In this paper, we assume that the decoherence affecting \(\chi _{AB}\) is due to thermal environments. We also assume that the decoherence is bilocal, Markovian, and can be described in terms of the rigorous Davies approximation [1]. We show that there are environments such that fidelity of the corresponding teleportation channel Eq. (1) can be independent of temperature of the environment. There are also certain conditions imposed on both environment and \(\rho _A\) where the fidelity of teleportation channel is enhanced by the growth of the temperature.

The paper is organized as follows: in Sect. 2, we briefly present the properties of decoherence model used in our studies. In Sect. 3, we analyze the fidelity of teleportation, focusing on conditions leading to temperature independence. In Sect. 4, we consider the unitary limit in which at least a part of the system is perfectly isolated from its environment. Results and conclusions are summarized in the last section.

2 Model of decoherence

A natural source of decoherence affecting quantum systems is their environment. Here, we assume that two qubits initially in a state \(\chi _{AB}\) shared by Alice and Bob interact with their own environments \(E_A\) and \(E_B\). As Alice and Bob can be far away from each other, we do not assume any direct interaction between their qubits. Hence, Hamiltonian of the total system is given by

$$\begin{aligned} H&= H_A+H_B+H^{int}_{AE_A}+H^{int}_{BE_B} \end{aligned}$$
(5)

We also assume that qubits \(A\) and \(B\) are identical:

$$\begin{aligned} H_A&= H_B=\frac{\omega }{2}(|1\rangle \langle 1|-|0\rangle \langle 0|) \end{aligned}$$
(6)

Moreover, we assume that the interaction between qubits and their environments is weak and satisfies requirements for applying Davies weak coupling approach [1] for constructing their reduced (with respect to environments) dynamics.
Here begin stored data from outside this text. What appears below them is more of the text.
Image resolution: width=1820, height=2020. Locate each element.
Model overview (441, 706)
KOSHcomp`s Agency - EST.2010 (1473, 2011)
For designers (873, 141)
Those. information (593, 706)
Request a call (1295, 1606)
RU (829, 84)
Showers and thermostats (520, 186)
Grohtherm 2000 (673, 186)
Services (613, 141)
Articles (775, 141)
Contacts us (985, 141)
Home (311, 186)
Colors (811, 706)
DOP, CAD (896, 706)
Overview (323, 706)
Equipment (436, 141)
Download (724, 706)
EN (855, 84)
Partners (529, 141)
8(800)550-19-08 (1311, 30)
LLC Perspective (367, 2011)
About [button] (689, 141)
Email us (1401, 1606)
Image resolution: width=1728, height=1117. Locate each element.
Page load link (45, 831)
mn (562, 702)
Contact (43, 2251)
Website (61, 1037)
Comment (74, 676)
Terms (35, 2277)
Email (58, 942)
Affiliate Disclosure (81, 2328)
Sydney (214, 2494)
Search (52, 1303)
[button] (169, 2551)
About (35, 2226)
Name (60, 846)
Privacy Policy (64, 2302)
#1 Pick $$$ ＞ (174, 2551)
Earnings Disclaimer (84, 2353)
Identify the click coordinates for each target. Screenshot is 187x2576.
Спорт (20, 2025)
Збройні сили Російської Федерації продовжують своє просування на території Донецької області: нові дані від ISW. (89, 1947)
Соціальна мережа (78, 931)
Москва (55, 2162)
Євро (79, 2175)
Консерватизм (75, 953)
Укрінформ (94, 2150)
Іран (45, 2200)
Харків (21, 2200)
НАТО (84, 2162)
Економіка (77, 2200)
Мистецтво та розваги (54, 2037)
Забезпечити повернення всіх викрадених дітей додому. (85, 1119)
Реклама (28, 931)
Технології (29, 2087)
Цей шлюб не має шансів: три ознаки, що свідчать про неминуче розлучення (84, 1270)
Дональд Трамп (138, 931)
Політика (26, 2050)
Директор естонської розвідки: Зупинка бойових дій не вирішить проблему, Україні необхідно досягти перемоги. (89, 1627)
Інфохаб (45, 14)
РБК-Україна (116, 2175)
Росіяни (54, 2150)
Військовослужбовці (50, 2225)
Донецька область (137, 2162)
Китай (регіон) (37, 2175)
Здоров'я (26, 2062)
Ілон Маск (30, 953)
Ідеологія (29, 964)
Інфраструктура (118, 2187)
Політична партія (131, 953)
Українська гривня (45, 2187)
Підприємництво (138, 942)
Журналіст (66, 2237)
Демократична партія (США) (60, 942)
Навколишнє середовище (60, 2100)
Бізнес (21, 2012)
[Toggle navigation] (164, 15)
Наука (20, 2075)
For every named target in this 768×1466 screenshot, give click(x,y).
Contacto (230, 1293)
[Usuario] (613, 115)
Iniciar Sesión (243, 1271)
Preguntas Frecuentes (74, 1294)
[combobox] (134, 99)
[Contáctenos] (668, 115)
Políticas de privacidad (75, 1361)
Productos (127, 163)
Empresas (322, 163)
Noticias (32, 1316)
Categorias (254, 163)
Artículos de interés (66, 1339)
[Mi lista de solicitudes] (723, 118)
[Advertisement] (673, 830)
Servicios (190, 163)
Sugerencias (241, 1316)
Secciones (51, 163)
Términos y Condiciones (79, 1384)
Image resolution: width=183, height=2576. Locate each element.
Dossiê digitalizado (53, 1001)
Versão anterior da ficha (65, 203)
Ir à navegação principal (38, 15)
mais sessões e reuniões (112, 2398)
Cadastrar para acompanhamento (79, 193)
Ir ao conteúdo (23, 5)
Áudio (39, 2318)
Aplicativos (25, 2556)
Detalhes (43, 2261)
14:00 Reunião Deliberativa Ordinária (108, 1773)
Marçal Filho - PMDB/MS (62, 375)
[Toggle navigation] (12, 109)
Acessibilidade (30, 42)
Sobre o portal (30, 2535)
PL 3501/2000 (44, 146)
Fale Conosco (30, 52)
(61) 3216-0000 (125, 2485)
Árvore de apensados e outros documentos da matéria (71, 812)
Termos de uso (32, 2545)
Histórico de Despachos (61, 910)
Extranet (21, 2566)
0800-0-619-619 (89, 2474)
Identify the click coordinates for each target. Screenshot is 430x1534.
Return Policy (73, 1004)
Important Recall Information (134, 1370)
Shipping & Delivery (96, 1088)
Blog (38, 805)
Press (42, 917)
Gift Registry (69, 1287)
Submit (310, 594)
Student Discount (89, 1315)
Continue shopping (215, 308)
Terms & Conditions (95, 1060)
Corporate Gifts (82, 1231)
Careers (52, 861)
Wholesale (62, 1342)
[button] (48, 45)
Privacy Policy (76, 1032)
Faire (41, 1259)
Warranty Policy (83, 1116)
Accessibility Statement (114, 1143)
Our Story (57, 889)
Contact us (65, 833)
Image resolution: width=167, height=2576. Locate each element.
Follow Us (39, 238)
The Davies approach is dedicated to constructing explicitly the generator of a completely positive (strictly Markovian) semigroup describing reduced (with respect to the environment) dynamics of open systems in terms of parameters of the microscopic Hamiltonian of the full system [1]. Davies semigroups are rigorously and consistently derived from microscopic models of open systems. They satisfy most of the desired thermodynamic and statistical–mechanical properties such as the detailed balance condition [1]. Davies approximation has recently been applied to studies of various problems in quantum information and physics of open quantum systems including entanglement dynamics [14], quantum discord [7, 10], or properties of geometric phases of qubits [8].

Here, instead of using full power of Davies semigroups, we consider Davies maps [20], being certain elements of Davies dynamical semigroups. With the subscripts \(A\) and \(B\) denoting Alice’s and Bob’s parts (qubits and environments) of the system, respectively, and for \(\chi _{AB}(0)=B^0\):

$$\begin{aligned} \chi _{AB}(t)&= [D_A\otimes D_B] B^0 \end{aligned}$$
(7)

where the Davies map \(D=D(p,A,G,\omega ,t)\) reads as follows [20]:

$$\begin{aligned} D|1\rangle \langle 1|&= [1-(1-p)(1-e^{-At})]|1\rangle \langle 1|\nonumber \\&+\,(1-p)(1-e^{-At})|0\rangle \langle 0| \end{aligned}$$
(8)
$$\begin{aligned} D|1\rangle \langle 0|&= e^{i\omega t -Gt}|1\rangle \langle 0| \end{aligned}$$
(9)
$$\begin{aligned} D|0\rangle \langle 1|&= e^{-i\omega t -Gt}|0\rangle \langle 1| \end{aligned}$$
(10)
$$\begin{aligned} D|0\rangle \langle 0|&= p(1-e^{-At})|1\rangle \langle 1|\nonumber \\&+\,[1-p(1-e^{-At})]|0\rangle \langle 0| \end{aligned}$$
(11)

where \(p\in [0,1/2]\) is related to the temperature (\(k_B=1\)) via

$$\begin{aligned} p&= \exp (-\omega /2T)/[\exp (-\omega /2T)+\exp (\omega /2T)]. \end{aligned}$$
(12)

The parameter \(p\) Eq. (12) can be interpreted as a rescaled temperature as it ranges from \(p=0\) for zero temperature limit up to \(p=1/2\) for an infinite temperature. Parameters \(A = 1/\tau _R\) and \(G = 1/\tau _D\), interpreted in terms of spin dynamics [15], are related to the energy relaxation time \(\tau _R\) and the dephasing time \(\tau _D\), respectively [20]. Decoherence in Eq. (7) is bilocal, i.e., it cannot enhance the entanglement of \(\chi _{AB}(t)\). It is reasonable as the qubits forming \(\chi _{AB}\) are usually well separated in space.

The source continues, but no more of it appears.